• Supplied information:
= = = = = = =

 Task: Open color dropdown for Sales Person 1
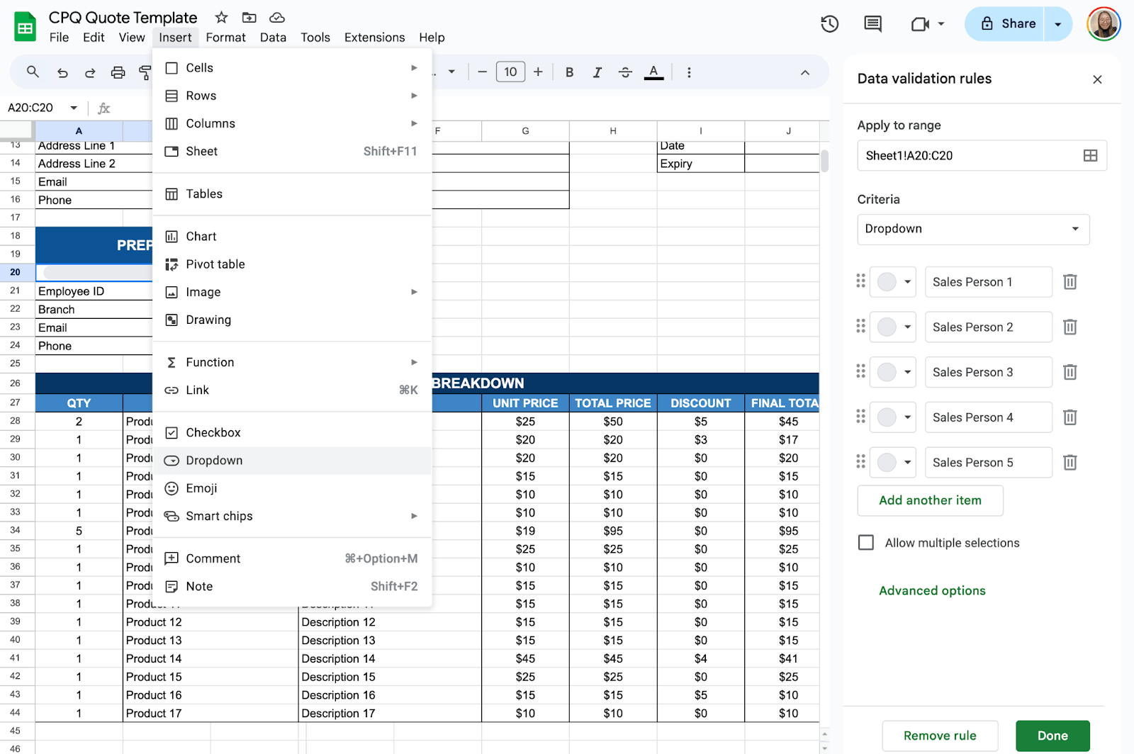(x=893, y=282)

= = = = = = =

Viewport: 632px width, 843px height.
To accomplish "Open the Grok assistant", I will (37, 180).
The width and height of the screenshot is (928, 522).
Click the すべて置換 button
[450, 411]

= = = = = = =

• Problem:
Out of the records above, pull each line containing the word "height".

• Exercise answer:
Viewport: 632px width, 843px height.
The width and height of the screenshot is (928, 522).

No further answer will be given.